## WHAT THE EXERCISE ASKS
Write these records out again, putting "screen assistant" wherever "GUI agent" appears and changing nothing else.

[Word and element location records]
****************
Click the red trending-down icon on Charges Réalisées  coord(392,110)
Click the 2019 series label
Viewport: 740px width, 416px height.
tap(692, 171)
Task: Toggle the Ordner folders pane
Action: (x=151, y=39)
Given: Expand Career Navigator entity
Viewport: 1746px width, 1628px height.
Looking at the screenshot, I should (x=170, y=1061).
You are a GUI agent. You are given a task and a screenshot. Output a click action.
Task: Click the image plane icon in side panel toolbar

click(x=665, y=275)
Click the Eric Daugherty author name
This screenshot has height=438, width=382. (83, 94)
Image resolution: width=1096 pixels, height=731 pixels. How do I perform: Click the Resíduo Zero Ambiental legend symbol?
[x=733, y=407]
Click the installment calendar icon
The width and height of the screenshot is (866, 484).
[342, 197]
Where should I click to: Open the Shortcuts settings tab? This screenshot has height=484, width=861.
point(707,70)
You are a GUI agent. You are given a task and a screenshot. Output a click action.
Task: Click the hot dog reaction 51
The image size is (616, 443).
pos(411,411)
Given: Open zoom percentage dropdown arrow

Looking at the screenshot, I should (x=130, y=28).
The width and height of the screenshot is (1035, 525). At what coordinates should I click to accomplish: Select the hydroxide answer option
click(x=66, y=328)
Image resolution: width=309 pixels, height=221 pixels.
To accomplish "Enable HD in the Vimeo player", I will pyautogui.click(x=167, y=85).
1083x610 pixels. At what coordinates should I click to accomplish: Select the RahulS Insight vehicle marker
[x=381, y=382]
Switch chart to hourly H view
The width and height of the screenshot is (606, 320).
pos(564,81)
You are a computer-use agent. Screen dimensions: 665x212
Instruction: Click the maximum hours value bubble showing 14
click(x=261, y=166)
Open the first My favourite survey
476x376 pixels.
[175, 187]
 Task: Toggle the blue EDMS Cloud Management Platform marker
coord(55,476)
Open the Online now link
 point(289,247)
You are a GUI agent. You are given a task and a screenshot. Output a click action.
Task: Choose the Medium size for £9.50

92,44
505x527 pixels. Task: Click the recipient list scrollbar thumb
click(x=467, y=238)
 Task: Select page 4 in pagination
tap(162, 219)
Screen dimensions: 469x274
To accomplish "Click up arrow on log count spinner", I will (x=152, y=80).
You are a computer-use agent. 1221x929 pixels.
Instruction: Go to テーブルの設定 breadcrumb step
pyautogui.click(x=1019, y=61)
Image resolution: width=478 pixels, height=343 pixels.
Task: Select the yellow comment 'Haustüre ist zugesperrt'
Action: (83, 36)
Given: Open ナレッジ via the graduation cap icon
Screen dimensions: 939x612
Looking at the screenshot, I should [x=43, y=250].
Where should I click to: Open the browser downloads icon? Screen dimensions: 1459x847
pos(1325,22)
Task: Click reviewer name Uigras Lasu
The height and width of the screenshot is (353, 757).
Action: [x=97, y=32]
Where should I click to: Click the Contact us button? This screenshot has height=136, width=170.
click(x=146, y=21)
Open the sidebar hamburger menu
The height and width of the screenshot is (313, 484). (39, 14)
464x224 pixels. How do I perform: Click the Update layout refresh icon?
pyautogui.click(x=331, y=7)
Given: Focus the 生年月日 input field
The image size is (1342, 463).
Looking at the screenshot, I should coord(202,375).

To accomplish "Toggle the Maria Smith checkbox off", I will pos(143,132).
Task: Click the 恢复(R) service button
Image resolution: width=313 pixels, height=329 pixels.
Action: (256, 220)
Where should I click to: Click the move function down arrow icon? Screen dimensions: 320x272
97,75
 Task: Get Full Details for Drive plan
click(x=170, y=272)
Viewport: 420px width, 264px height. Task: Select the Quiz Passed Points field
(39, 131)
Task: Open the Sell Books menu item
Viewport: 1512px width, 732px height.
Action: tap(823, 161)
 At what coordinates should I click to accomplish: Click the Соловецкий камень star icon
****************
## ANSWER FOR THIS EXERCISE
Click the red trending-down icon on Charges Réalisées  coord(392,110)
Click the 2019 series label
Viewport: 740px width, 416px height.
tap(692, 171)
Task: Toggle the Ordner folders pane
Action: (x=151, y=39)
Given: Expand Career Navigator entity
Viewport: 1746px width, 1628px height.
Looking at the screenshot, I should (x=170, y=1061).
You are a screen assistant. You are given a task and a screenshot. Output a click action.
Task: Click the image plane icon in side panel toolbar

click(x=665, y=275)
Click the Eric Daugherty author name
This screenshot has height=438, width=382. (83, 94)
Image resolution: width=1096 pixels, height=731 pixels. How do I perform: Click the Resíduo Zero Ambiental legend symbol?
[x=733, y=407]
Click the installment calendar icon
The width and height of the screenshot is (866, 484).
[342, 197]
Where should I click to: Open the Shortcuts settings tab? This screenshot has height=484, width=861.
point(707,70)
You are a screen assistant. You are given a task and a screenshot. Output a click action.
Task: Click the hot dog reaction 51
The image size is (616, 443).
pos(411,411)
Given: Open zoom percentage dropdown arrow

Looking at the screenshot, I should (x=130, y=28).
The width and height of the screenshot is (1035, 525). At what coordinates should I click to accomplish: Select the hydroxide answer option
click(x=66, y=328)
Image resolution: width=309 pixels, height=221 pixels.
To accomplish "Enable HD in the Vimeo player", I will pyautogui.click(x=167, y=85).
1083x610 pixels. At what coordinates should I click to accomplish: Select the RahulS Insight vehicle marker
[x=381, y=382]
Switch chart to hourly H view
The width and height of the screenshot is (606, 320).
pos(564,81)
You are a computer-use agent. Screen dimensions: 665x212
Instruction: Click the maximum hours value bubble showing 14
click(x=261, y=166)
Open the first My favourite survey
476x376 pixels.
[175, 187]
 Task: Toggle the blue EDMS Cloud Management Platform marker
coord(55,476)
Open the Online now link
 point(289,247)
You are a screen assistant. You are given a task and a screenshot. Output a click action.
Task: Choose the Medium size for £9.50

92,44
505x527 pixels. Task: Click the recipient list scrollbar thumb
click(x=467, y=238)
 Task: Select page 4 in pagination
tap(162, 219)
Screen dimensions: 469x274
To accomplish "Click up arrow on log count spinner", I will (x=152, y=80).
You are a computer-use agent. 1221x929 pixels.
Instruction: Go to テーブルの設定 breadcrumb step
pyautogui.click(x=1019, y=61)
Image resolution: width=478 pixels, height=343 pixels.
Task: Select the yellow comment 'Haustüre ist zugesperrt'
Action: (83, 36)
Given: Open ナレッジ via the graduation cap icon
Screen dimensions: 939x612
Looking at the screenshot, I should [x=43, y=250].
Where should I click to: Open the browser downloads icon? Screen dimensions: 1459x847
pos(1325,22)
Task: Click reviewer name Uigras Lasu
The height and width of the screenshot is (353, 757).
Action: [x=97, y=32]
Where should I click to: Click the Contact us button? This screenshot has height=136, width=170.
click(x=146, y=21)
Open the sidebar hamburger menu
The height and width of the screenshot is (313, 484). (39, 14)
464x224 pixels. How do I perform: Click the Update layout refresh icon?
pyautogui.click(x=331, y=7)
Given: Focus the 生年月日 input field
The image size is (1342, 463).
Looking at the screenshot, I should coord(202,375).

To accomplish "Toggle the Maria Smith checkbox off", I will pos(143,132).
Task: Click the 恢复(R) service button
Image resolution: width=313 pixels, height=329 pixels.
Action: (256, 220)
Where should I click to: Click the move function down arrow icon? Screen dimensions: 320x272
97,75
 Task: Get Full Details for Drive plan
click(x=170, y=272)
Viewport: 420px width, 264px height. Task: Select the Quiz Passed Points field
(39, 131)
Task: Open the Sell Books menu item
Viewport: 1512px width, 732px height.
Action: tap(823, 161)
 At what coordinates should I click to accomplish: Click the Соловецкий камень star icon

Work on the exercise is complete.